Source records
• • • • •
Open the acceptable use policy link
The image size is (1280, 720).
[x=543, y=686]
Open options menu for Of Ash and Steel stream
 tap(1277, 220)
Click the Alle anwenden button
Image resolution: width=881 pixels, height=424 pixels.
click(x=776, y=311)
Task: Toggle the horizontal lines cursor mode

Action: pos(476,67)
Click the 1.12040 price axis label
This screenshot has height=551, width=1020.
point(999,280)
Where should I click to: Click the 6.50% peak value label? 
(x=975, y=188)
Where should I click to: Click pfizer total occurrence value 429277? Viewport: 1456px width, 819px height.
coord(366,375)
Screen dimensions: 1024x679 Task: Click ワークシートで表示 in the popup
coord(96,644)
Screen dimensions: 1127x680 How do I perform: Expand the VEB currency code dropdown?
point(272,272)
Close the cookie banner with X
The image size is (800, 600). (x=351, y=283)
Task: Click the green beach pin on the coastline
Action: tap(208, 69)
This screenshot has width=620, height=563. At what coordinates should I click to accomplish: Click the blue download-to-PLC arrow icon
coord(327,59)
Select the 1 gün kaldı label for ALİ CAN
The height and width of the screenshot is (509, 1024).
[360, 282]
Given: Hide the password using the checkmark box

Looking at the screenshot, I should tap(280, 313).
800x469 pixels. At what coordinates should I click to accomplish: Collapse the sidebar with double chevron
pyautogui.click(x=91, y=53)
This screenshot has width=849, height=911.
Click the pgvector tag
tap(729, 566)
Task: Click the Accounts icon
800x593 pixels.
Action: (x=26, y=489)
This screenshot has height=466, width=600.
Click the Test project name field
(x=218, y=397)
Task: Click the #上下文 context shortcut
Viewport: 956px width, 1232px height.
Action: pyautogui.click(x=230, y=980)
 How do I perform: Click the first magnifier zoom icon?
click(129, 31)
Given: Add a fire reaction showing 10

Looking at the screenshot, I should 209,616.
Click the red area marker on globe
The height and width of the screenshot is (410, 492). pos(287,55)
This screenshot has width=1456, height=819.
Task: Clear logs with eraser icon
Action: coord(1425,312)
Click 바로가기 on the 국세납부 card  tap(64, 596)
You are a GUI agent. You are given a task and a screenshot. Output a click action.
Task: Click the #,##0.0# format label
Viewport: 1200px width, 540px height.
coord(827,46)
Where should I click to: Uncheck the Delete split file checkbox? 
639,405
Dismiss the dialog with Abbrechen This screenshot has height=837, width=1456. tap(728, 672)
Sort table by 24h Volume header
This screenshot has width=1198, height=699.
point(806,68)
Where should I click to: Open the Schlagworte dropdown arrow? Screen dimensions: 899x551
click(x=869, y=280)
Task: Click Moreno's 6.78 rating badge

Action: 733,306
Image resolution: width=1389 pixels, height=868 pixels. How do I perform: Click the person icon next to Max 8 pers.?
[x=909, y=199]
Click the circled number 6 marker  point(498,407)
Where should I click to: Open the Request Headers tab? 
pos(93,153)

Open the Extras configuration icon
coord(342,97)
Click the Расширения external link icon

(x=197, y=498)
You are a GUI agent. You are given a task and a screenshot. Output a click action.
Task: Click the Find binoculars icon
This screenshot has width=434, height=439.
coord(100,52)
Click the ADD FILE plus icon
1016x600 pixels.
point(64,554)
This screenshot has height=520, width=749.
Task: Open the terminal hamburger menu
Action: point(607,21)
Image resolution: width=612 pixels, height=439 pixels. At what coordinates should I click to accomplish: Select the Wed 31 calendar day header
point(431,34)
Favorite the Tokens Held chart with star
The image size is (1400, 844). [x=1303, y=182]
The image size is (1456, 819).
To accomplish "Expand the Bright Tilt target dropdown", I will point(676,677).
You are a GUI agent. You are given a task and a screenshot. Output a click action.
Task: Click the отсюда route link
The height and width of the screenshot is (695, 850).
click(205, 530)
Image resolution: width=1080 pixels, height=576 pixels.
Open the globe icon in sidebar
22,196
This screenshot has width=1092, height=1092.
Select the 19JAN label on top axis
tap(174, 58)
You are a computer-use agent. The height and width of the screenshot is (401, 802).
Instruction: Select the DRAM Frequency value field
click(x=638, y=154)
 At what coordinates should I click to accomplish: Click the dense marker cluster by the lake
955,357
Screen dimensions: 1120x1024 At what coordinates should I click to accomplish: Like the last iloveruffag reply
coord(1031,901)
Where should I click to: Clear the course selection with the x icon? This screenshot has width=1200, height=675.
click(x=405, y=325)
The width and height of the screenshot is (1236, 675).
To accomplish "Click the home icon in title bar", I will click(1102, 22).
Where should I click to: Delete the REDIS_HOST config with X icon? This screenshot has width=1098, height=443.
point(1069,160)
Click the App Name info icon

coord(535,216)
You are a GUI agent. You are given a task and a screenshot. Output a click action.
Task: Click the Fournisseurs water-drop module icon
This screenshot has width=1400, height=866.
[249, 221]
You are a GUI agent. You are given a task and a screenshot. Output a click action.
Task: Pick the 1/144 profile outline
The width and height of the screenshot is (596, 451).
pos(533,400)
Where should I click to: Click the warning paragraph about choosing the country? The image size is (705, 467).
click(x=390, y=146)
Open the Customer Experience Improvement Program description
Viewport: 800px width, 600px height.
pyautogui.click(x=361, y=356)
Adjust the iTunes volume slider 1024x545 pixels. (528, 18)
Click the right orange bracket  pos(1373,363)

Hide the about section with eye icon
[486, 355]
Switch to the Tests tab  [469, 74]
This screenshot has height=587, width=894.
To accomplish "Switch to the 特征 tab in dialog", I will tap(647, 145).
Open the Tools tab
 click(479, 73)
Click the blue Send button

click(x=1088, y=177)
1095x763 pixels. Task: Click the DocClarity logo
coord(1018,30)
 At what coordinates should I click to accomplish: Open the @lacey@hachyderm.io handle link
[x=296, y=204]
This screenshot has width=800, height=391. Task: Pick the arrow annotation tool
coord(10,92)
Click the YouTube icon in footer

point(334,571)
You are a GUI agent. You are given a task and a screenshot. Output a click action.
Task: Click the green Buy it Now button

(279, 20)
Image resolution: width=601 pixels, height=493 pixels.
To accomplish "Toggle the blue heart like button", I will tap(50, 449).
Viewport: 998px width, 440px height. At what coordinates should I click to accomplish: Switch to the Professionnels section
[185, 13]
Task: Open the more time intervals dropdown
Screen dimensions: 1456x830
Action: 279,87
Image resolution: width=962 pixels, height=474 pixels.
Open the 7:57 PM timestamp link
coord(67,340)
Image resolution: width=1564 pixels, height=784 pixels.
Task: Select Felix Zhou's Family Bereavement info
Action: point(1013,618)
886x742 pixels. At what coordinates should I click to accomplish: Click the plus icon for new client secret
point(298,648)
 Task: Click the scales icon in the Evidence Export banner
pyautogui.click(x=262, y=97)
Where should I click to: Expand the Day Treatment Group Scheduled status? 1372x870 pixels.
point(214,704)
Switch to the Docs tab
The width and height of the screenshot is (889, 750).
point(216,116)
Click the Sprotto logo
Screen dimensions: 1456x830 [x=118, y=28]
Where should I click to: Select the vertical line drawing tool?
• • • • •
TASK STATEMENT: Arrange all the rows above as a JSON list of strings, one string per line. Leave out any blank lines.

RESULT OF THE TASK:
[
  "Open the acceptable use policy link",
  "The image size is (1280, 720).",
  "[x=543, y=686]",
  "Open options menu for Of Ash and Steel stream",
  " tap(1277, 220)",
  "Click the Alle anwenden button",
  "Image resolution: width=881 pixels, height=424 pixels.",
  "click(x=776, y=311)",
  "Task: Toggle the horizontal lines cursor mode",
  "Action: pos(476,67)",
  "Click the 1.12040 price axis label",
  "This screenshot has height=551, width=1020.",
  "point(999,280)",
  "Where should I click to: Click the 6.50% peak value label? ",
  "(x=975, y=188)",
  "Where should I click to: Click pfizer total occurrence value 429277? Viewport: 1456px width, 819px height.",
  "coord(366,375)",
  "Screen dimensions: 1024x679 Task: Click ワークシートで表示 in the popup",
  "coord(96,644)",
  "Screen dimensions: 1127x680 How do I perform: Expand the VEB currency code dropdown?",
  "point(272,272)",
  "Close the cookie banner with X",
  "The image size is (800, 600). (x=351, y=283)",
  "Task: Click the green beach pin on the coastline",
  "Action: tap(208, 69)",
  "This screenshot has width=620, height=563. At what coordinates should I click to accomplish: Click the blue download-to-PLC arrow icon",
  "coord(327,59)",
  "Select the 1 gün kaldı label for ALİ CAN",
  "The height and width of the screenshot is (509, 1024).",
  "[360, 282]",
  "Given: Hide the password using the checkmark box",
  "Looking at the screenshot, I should tap(280, 313).",
  "800x469 pixels. At what coordinates should I click to accomplish: Collapse the sidebar with double chevron",
  "pyautogui.click(x=91, y=53)",
  "This screenshot has width=849, height=911.",
  "Click the pgvector tag",
  "tap(729, 566)",
  "Task: Click the Accounts icon",
  "800x593 pixels.",
  "Action: (x=26, y=489)",
  "This screenshot has height=466, width=600.",
  "Click the Test project name field",
  "(x=218, y=397)",
  "Task: Click the #上下文 context shortcut",
  "Viewport: 956px width, 1232px height.",
  "Action: pyautogui.click(x=230, y=980)",
  " How do I perform: Click the first magnifier zoom icon?",
  "click(129, 31)",
  "Given: Add a fire reaction showing 10",
  "Looking at the screenshot, I should 209,616.",
  "Click the red area marker on globe",
  "The height and width of the screenshot is (410, 492). pos(287,55)",
  "This screenshot has width=1456, height=819.",
  "Task: Clear logs with eraser icon",
  "Action: coord(1425,312)",
  "Click 바로가기 on the 국세납부 card  tap(64, 596)",
  "You are a GUI agent. You are given a task and a screenshot. Output a click action.",
  "Task: Click the #,##0.0# format label",
  "Viewport: 1200px width, 540px height.",
  "coord(827,46)",
  "Where should I click to: Uncheck the Delete split file checkbox? ",
  "639,405",
  "Dismiss the dialog with Abbrechen This screenshot has height=837, width=1456. tap(728, 672)",
  "Sort table by 24h Volume header",
  "This screenshot has width=1198, height=699.",
  "point(806,68)",
  "Where should I click to: Open the Schlagworte dropdown arrow? Screen dimensions: 899x551",
  "click(x=869, y=280)",
  "Task: Click Moreno's 6.78 rating badge",
  "Action: 733,306",
  "Image resolution: width=1389 pixels, height=868 pixels. How do I perform: Click the person icon next to Max 8 pers.?",
  "[x=909, y=199]",
  "Click the circled number 6 marker  point(498,407)",
  "Where should I click to: Open the Request Headers tab? ",
  "pos(93,153)",
  "Open the Extras configuration icon",
  "coord(342,97)",
  "Click the Расширения external link icon",
  "(x=197, y=498)",
  "You are a GUI agent. You are given a task and a screenshot. Output a click action.",
  "Task: Click the Find binoculars icon",
  "This screenshot has width=434, height=439.",
  "coord(100,52)",
  "Click the ADD FILE plus icon",
  "1016x600 pixels.",
  "point(64,554)",
  "This screenshot has height=520, width=749.",
  "Task: Open the terminal hamburger menu",
  "Action: point(607,21)",
  "Image resolution: width=612 pixels, height=439 pixels. At what coordinates should I click to accomplish: Select the Wed 31 calendar day header",
  "point(431,34)",
  "Favorite the Tokens Held chart with star",
  "The image size is (1400, 844). [x=1303, y=182]",
  "The image size is (1456, 819).",
  "To accomplish \"Expand the Bright Tilt target dropdown\", I will point(676,677).",
  "You are a GUI agent. You are given a task and a screenshot. Output a click action.",
  "Task: Click the отсюда route link",
  "The height and width of the screenshot is (695, 850).",
  "click(205, 530)",
  "Image resolution: width=1080 pixels, height=576 pixels.",
  "Open the globe icon in sidebar",
  "22,196",
  "This screenshot has width=1092, height=1092.",
  "Select the 19JAN label on top axis",
  "tap(174, 58)",
  "You are a computer-use agent. The height and width of the screenshot is (401, 802).",
  "Instruction: Select the DRAM Frequency value field",
  "click(x=638, y=154)",
  " At what coordinates should I click to accomplish: Click the dense marker cluster by the lake",
  "955,357",
  "Screen dimensions: 1120x1024 At what coordinates should I click to accomplish: Like the last iloveruffag reply",
  "coord(1031,901)",
  "Where should I click to: Clear the course selection with the x icon? This screenshot has width=1200, height=675.",
  "click(x=405, y=325)",
  "The width and height of the screenshot is (1236, 675).",
  "To accomplish \"Click the home icon in title bar\", I will click(1102, 22).",
  "Where should I click to: Delete the REDIS_HOST config with X icon? This screenshot has width=1098, height=443.",
  "point(1069,160)",
  "Click the App Name info icon",
  "coord(535,216)",
  "You are a GUI agent. You are given a task and a screenshot. Output a click action.",
  "Task: Click the Fournisseurs water-drop module icon",
  "This screenshot has width=1400, height=866.",
  "[249, 221]",
  "You are a GUI agent. You are given a task and a screenshot. Output a click action.",
  "Task: Pick the 1/144 profile outline",
  "The width and height of the screenshot is (596, 451).",
  "pos(533,400)",
  "Where should I click to: Click the warning paragraph about choosing the country? The image size is (705, 467).",
  "click(x=390, y=146)",
  "Open the Customer Experience Improvement Program description",
  "Viewport: 800px width, 600px height.",
  "pyautogui.click(x=361, y=356)",
  "Adjust the iTunes volume slider 1024x545 pixels. (528, 18)",
  "Click the right orange bracket  pos(1373,363)",
  "Hide the about section with eye icon",
  "[486, 355]",
  "Switch to the Tests tab  [469, 74]",
  "This screenshot has height=587, width=894.",
  "To accomplish \"Switch to the 特征 tab in dialog\", I will tap(647, 145).",
  "Open the Tools tab",
  " click(479, 73)",
  "Click the blue Send button",
  "click(x=1088, y=177)",
  "1095x763 pixels. Task: Click the DocClarity logo",
  "coord(1018,30)",
  " At what coordinates should I click to accomplish: Open the @lacey@hachyderm.io handle link",
  "[x=296, y=204]",
  "This screenshot has width=800, height=391. Task: Pick the arrow annotation tool",
  "coord(10,92)",
  "Click the YouTube icon in footer",
  "point(334,571)",
  "You are a GUI agent. You are given a task and a screenshot. Output a click action.",
  "Task: Click the green Buy it Now button",
  "(279, 20)",
  "Image resolution: width=601 pixels, height=493 pixels.",
  "To accomplish \"Toggle the blue heart like button\", I will tap(50, 449).",
  "Viewport: 998px width, 440px height. At what coordinates should I click to accomplish: Switch to the Professionnels section",
  "[185, 13]",
  "Task: Open the more time intervals dropdown",
  "Screen dimensions: 1456x830",
  "Action: 279,87",
  "Image resolution: width=962 pixels, height=474 pixels.",
  "Open the 7:57 PM timestamp link",
  "coord(67,340)",
  "Image resolution: width=1564 pixels, height=784 pixels.",
  "Task: Select Felix Zhou's Family Bereavement info",
  "Action: point(1013,618)",
  "886x742 pixels. At what coordinates should I click to accomplish: Click the plus icon for new client secret",
  "point(298,648)",
  " Task: Click the scales icon in the Evidence Export banner",
  "pyautogui.click(x=262, y=97)",
  "Where should I click to: Expand the Day Treatment Group Scheduled status? 1372x870 pixels.",
  "point(214,704)",
  "Switch to the Docs tab",
  "The width and height of the screenshot is (889, 750).",
  "point(216,116)",
  "Click the Sprotto logo",
  "Screen dimensions: 1456x830 [x=118, y=28]",
  "Where should I click to: Select the vertical line drawing tool?"
]